In recent years, artificial intelligence, big data and the Internet of Things have the higher requirements for the speed and efficiency of data processing. However, due to the separation of storage and computing structures, the conventional computing systems have the bottleneck problems in power consumption and efficiency when processing intensive-data and artificial intelligence tasks. The human brain is one of the most complex computing systems, which is capable of storing, integrating and processing a large amount of data and information simultaneously by the densely coordinated synaptic and neural networks. It has the advantages of both high speed and low-power consumption. Inspired by the human brain, artificial synaptic devices have received widespread attention due to their ability to process and remember data simultaneously, which are expected to be the core components in the next generation of neuromorphic computing systems.

GaN-based nanowires have several advantages such as large surface volume ratio, high stability and continuously adjustable energy bands. However, whether they can be used as an ideal material to prepare low-power artificial synaptic devices for simulating biological synaptic characteristics is a problem worth studying. A group led by Prof. Shulong Lu from the Suzhou Institute of Nano-Tech and Nano-Bionics, Chinese Academy of Sciences, has developed a micro artificial synaptic device based on a single GaN nanowire successfully. By the light-response characteristics and small-size advantages of a single GaN nanowire, this device can effectively simulate neural synaptic characteristics under light stimulation.
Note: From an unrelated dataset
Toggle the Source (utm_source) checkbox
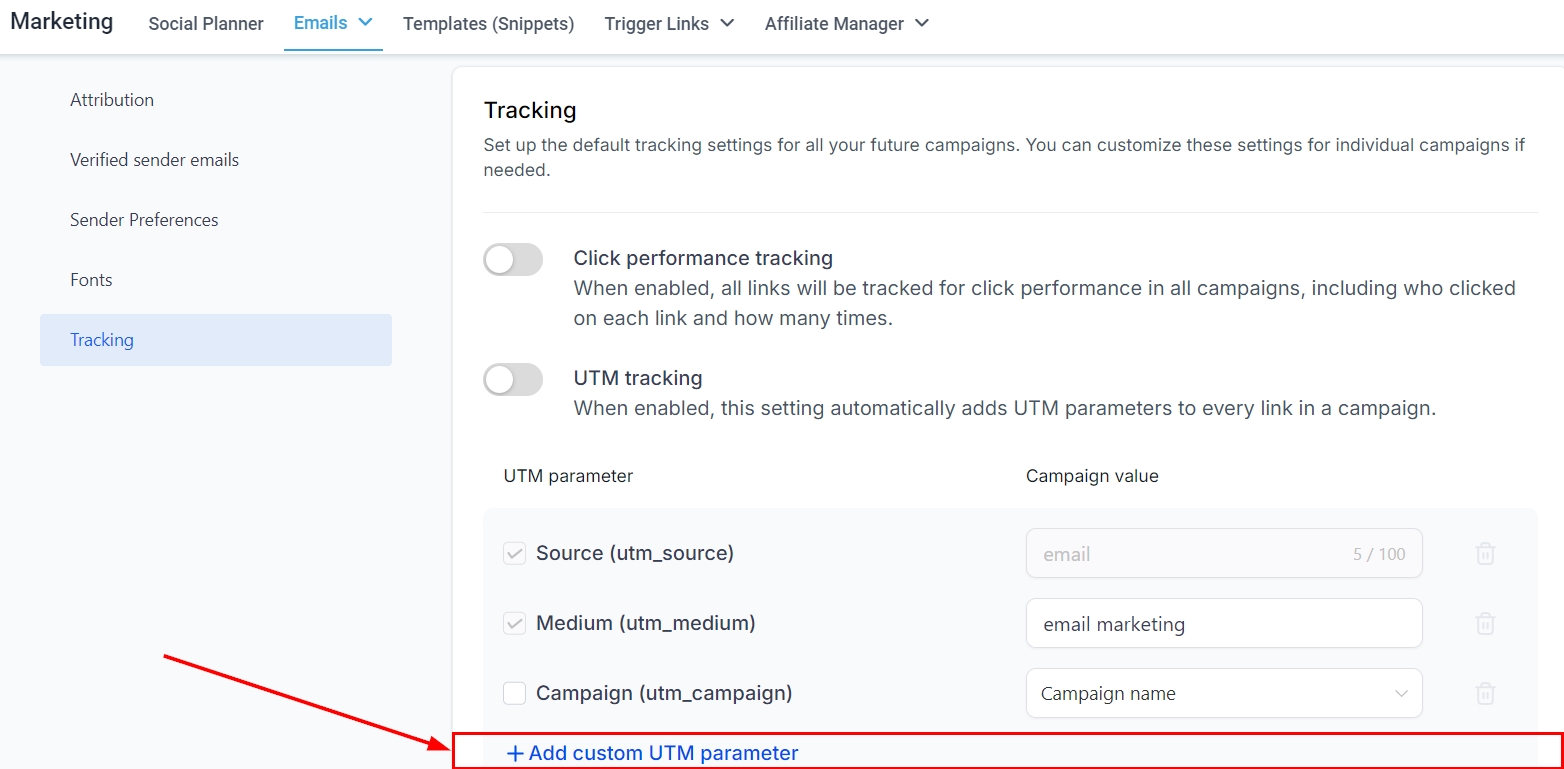 tap(514, 554)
With another advantage of low-power consumption, the device can help promote the development of neuromorphic computing systems. The relevant research results were published in Photonics Research Volume 11, No. 10, 2023 (Min Zhou, Yukun Zhao, Xiushuo Gu, Qianyi Zhang, Jianya Zhang, Min Jiang, Shulong Lu. Light-stimulated low-power artificial synapse based on a single GaN nanowire for neuromorphic computing[J]. Photonics Research, 2023, 11(10):1667).
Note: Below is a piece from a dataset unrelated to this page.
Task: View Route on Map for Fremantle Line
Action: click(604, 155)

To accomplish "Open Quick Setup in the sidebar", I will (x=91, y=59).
As shown in Fig. 1(a), the incident light, bilateral electrodes and photogenerated carriers simulate the action potential, presynaptic/postsynaptic membranes and neurotransmitters in biological synapses, respectively. The scanning electron microscopy (SEM) image of the device in Fig. 1(b) agrees with the design in Fig. 1(a). This device has neural synaptic characteristics. Its single pulse energy consumption can be as low as 2.72 × 10^-12 J, which helps develop low-power neural network computing systems. Meanwhile, the team constructed a neural network to simulate the recognition of digital images. The recognition results of 20 randomly selected images in the sample library are shown in Fig. 1(c). As illustrated in Fig. 1(d), the recognition accuracy for the entire sample library (10000 images) can reach as high as 93% after 30 training cycles.

Fig.1 (a) Schematic diagram of the structural design of a single-nanowire synaptic device. (b) SEM physical image of a single-nanowire synaptic device. (c) The recognition results of randomly selected numbers from the MNIST database. (d) The curve between recognition accuracy and training frequency in simulation models.

Yukun ZHAO, Associate Research Fellow of Suzhou Institute of Nano-Tech and Nano-Bionics, Chinese Academy of Sciences, has said "The GaN-based nanowires with ultra-small size can not only reduce the power consumption, but also have good stability. In this work, the single nanowire has been demonstrated to simulate various functions of biological synapses, including peak dependence, light-intensity dependence and learning ability. Therefore, the artificial synaptic device based on a single nanowire has great application potential in the fields of neuromorphic computing systems and artificial intelligence".

Currently, compared to that of conventional devices, the device has a certain advantage in the metrics of power consumption. In the further study, this team will further reduce the power consumption of devices and promote the application process of the new optoelectronic devices.